Auf externe Einflüsse reagieren beide Systeme recht unterschiedlich. Während die gesetzliche Rentenversicherung Beiträge erhöht, die Lebensarbeitszeit verlängert oder auf staatliche Zuschüsse hofft, bleiben den Versorgungswerken andere Spielräume. Sie können beispielsweise Anleihen gegen Sachwerte austauschen. Investitionen in Immobilien, in die Infrastruktur, in Energieanlagen oder auch Private Equity (privates Beteiligungskapital) haben neben Aktienfonds in den letzten Jahren an Bedeutung gewonnen. Nur kann es Jahre dauern, das neue Portfolio aufzubauen.
Erst nach einiger Zeit sind die Effekte sichtbar. Sie werden in Zeiten des Niedrigzinses aber nur Teile des Verlusts kompensieren.

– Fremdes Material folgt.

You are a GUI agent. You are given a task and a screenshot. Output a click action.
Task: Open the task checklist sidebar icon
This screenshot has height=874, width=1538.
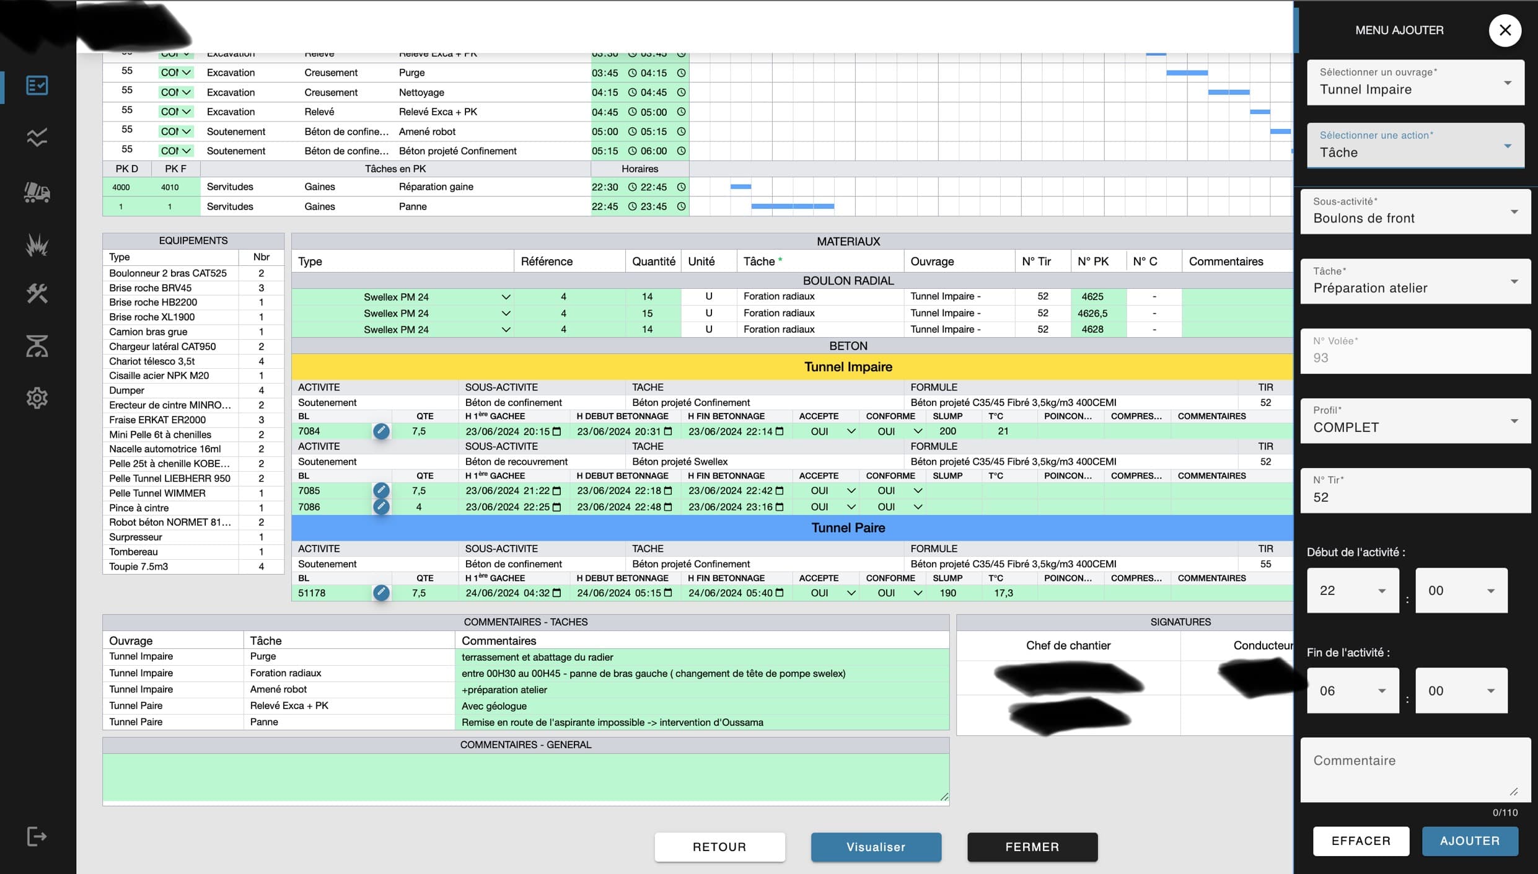tap(37, 85)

Hinzu kommen strenge Satzungsvorgaben: Versorgungswerke dürfen nicht überall investieren.
Ein weiteres Problem: Versorgungswerke können sich von Anlageprofis beraten lassen. In den Vorständen selbst sitzen jedoch Heilberufler – und denen fehlt oft die nötige Expertise. Will heißen: Sie vertrauen Portfolio-Strategien blind.
Doch beim Vergleich sollten nicht nur die Renten selbst berücksichtigt werden. Grenzen für den Hinzuverdienst – wie bei der GRV – kennen Versorgungswerke nicht. Und auch beim früheren Rentenbezug können Approbierte ohne Abzüge weiterarbeiten.

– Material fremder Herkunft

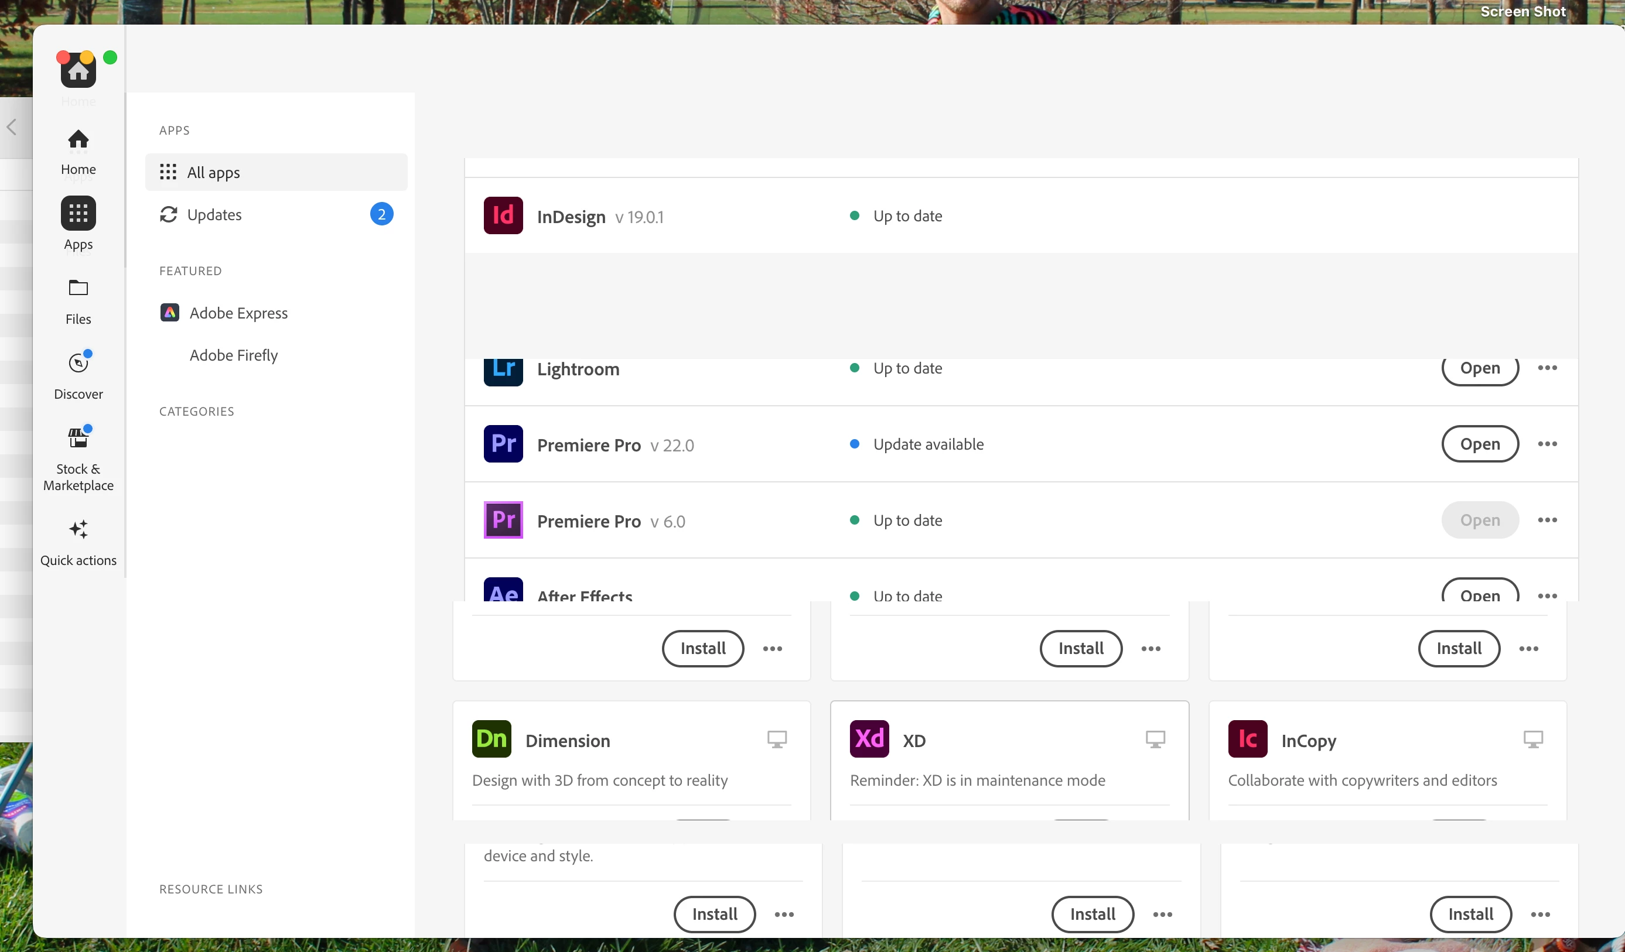The height and width of the screenshot is (952, 1625).
Task: Click Open button for Premiere Pro v22.0
Action: 1479,444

Bleibt als Fazit: Beide Systeme, die gesetzliche Rentenversicherung und die Versorgungswerke, müssen auf Inflationen, Wirtschaftskrisen und auf die demographische Entwicklung reagieren. Dabei scheinen Versorgungswerke als rein berufsständische Form immer noch die bessere Alternative mit weniger staatlichen Eingriffsmöglichkeiten zu sein. Setzen wir auf etwas Zeit.